Appeal from the United States District Court for the Eastern District of Arkansas.

Before Wollman, Chief Judge, and Floyd R. Gibson and Morris Sheppard Arnold, Circuit Judges.

Morris Sheppard Arnold, Circuit Judge.


James Newton filed this complaint in diversity, claiming that he suffered injuries because Ryder Transportation Services, Inc., negligently failed to complete certain mechanical repairs to a truck that it leased to Mr. Newton's employer and negligently failed to replace the truck's defective seat belt. The jury returned a verdict in Mr. Newton's favor on both theories and awarded him $204,000, attributing 25 percent of the damages to Ryder's failure to complete the repairs and the remaining 75 percent to Ryder's failure to replace the seat belt. Ryder appeals, arguing that the trial court erred in refusing to admit the deposition of Sergeant Anthony Parker and in denying Ryder's motion for judgment as a matter of law on the seat belt claim. We reverse and remand the matter for a new trial.

When Mr. Newton complained to his employer that the truck that he was driving " [p]ulled hard to the right" and that the seat belt on the driver's side was "stuck," his employer requested that Ryder make repairs pursuant to their lease agreement. Although Ryder asserts that it remedied the steering difficulty, it concedes that it was unable to replace the seat belt because the necessary parts were unavailable. A few days after the truck left the Ryder maintenance facility, Mr. Newton was driving it from Arkansas to Mississippi and was involved in a one-vehicle accident that left him with injuries to his thigh.

▸ **Dataset extract**:
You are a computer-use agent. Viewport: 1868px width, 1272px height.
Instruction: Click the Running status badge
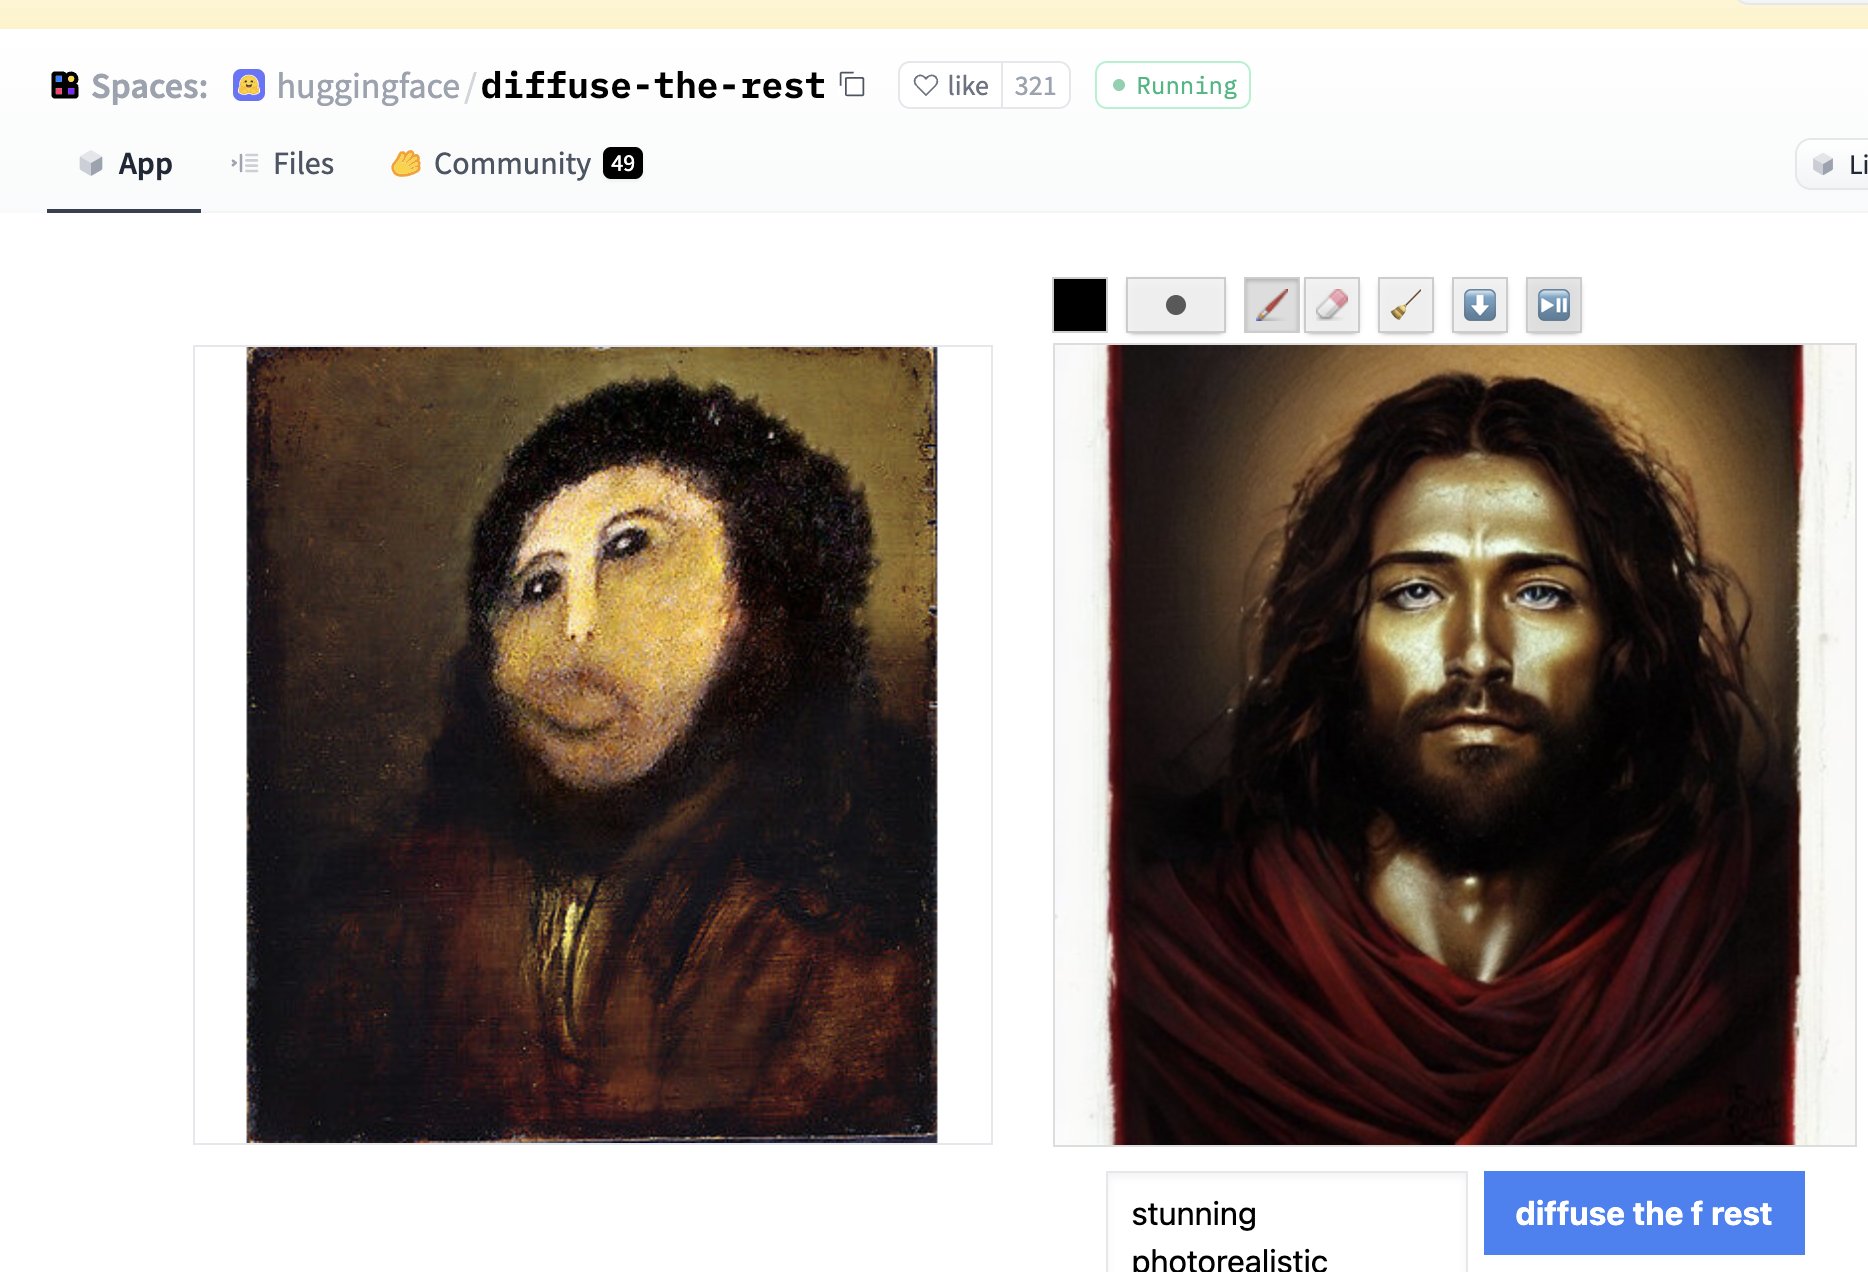[1172, 85]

▸ **Task requirements**:
(a) Rewrite the court opinion starting with "Appeal from the" and going on through "Arnold, Circuit Judge.", putting "Presiding Judge" wherever "Chief Judge" appears.
(b) Does each statement agree with the court opinion? Answer yes or no for each and quote the words that decide it.
(i) The jury awarded Mr. Newton $204,000.
(ii) Ryder replaced the defective seat belt before the accident.
(iii) The accident happened while Mr. Newton was driving from Arkansas to Mississippi.
(c) Pick up the court opinion after its final sentence and keep writing it.
The lines play no part in this work.

▸ **Answer set**:
(a)
Appeal from the United States District Court for the Eastern District of Arkansas.

Before Wollman, Presiding Judge, and Floyd R. Gibson and Morris Sheppard Arnold, Circuit Judges.

Morris Sheppard Arnold, Circuit Judge.

(b)
(i) Yes: "The jury returned a verdict in Mr. Newton's favor on both theories and awarded him $204,000"
(ii) No: "it concedes that it was unable to replace the seat belt because the necessary parts were unavailable"
(iii) Yes: "Mr. Newton was driving it from Arkansas to Mississippi and was involved in a one-vehicle accident"

(c)
Sergeant Parker was the first officer at the scene. During his deposition, he was unable to recall the accident even after being presented with a copy of the relevant accident report that he had filled out and signed. He did, however, read the report into the record of his deposition, and he explained what various parts of it meant. According to Sergeant Parker, the report indicated that Mr. Newton stated that he fell asleep behind the wheel and that he was wearing a seat belt at the time of the accident. When Ryder sought to have Sergeant Parker's deposition read into evidence, Mr. Newton objected on the grounds of hearsay, and the trial court sustained the objection.

Mr. Newton maintains, first, that the part of the accident report concerning his statement about falling asleep at the wheel was not relevant because Ryder failed to plead contributory negligence. While Mr. Newton concedes that Ryder has consistently denied responsibility for the accident, he points out that the trial court granted his motion in limine to prevent Ryder from asserting contributory negligence as part of its defense, a ruling from which Ryder did not appeal. Mr. Newton argues that the accident report was relevant only on the issue of his own negligence, and is therefore barred by Ryder's failure to plead affirmative defenses. We disagree.

The verdict form in this case asked the jury to determine whether Ryder "negligently failed to make mechanical repairs which proximately caused plaintiff's injuries." The question of who caused the accident was therefore always at the heart of this case, and we reject Mr. Newton's contention that Ryder's failure to plead the affirmative defense of contributory negligence somehow bars it from presenting evidence that Mr. Newton caused the accident by falling asleep at the wheel. This aspect of the accident report quite obviously goes directly to a principal issue in the case.

Mr. Newton also contends in his brief that, " [s]ince the jury found Ryder's negligence to be a proximate cause of the wreck, the seatbelt argument is now moot." We find his argument unpersuasive because the jury had to determine not only whether Ryder caused injury to Mr. Newton by negligently failing to make the necessary mechanical repairs but also, to quote one of the interrogatories, whether Ryder "negligently failed to replace the seat belt which proximately caused plaintiff's injuries." The jury was therefore presented two separate and distinct inquiries that required independent findings of causation. A finding that Ryder's negligence in not making mechanical repairs caused some injury to Mr. Newton does not answer the question of whether Ryder negligently failed to replace the seat belt and caused other injuries, and therefore does not moot that issue. There was no contention, and there could have been none, that Ryder's failure to replace the seat belt somehow caused the accident.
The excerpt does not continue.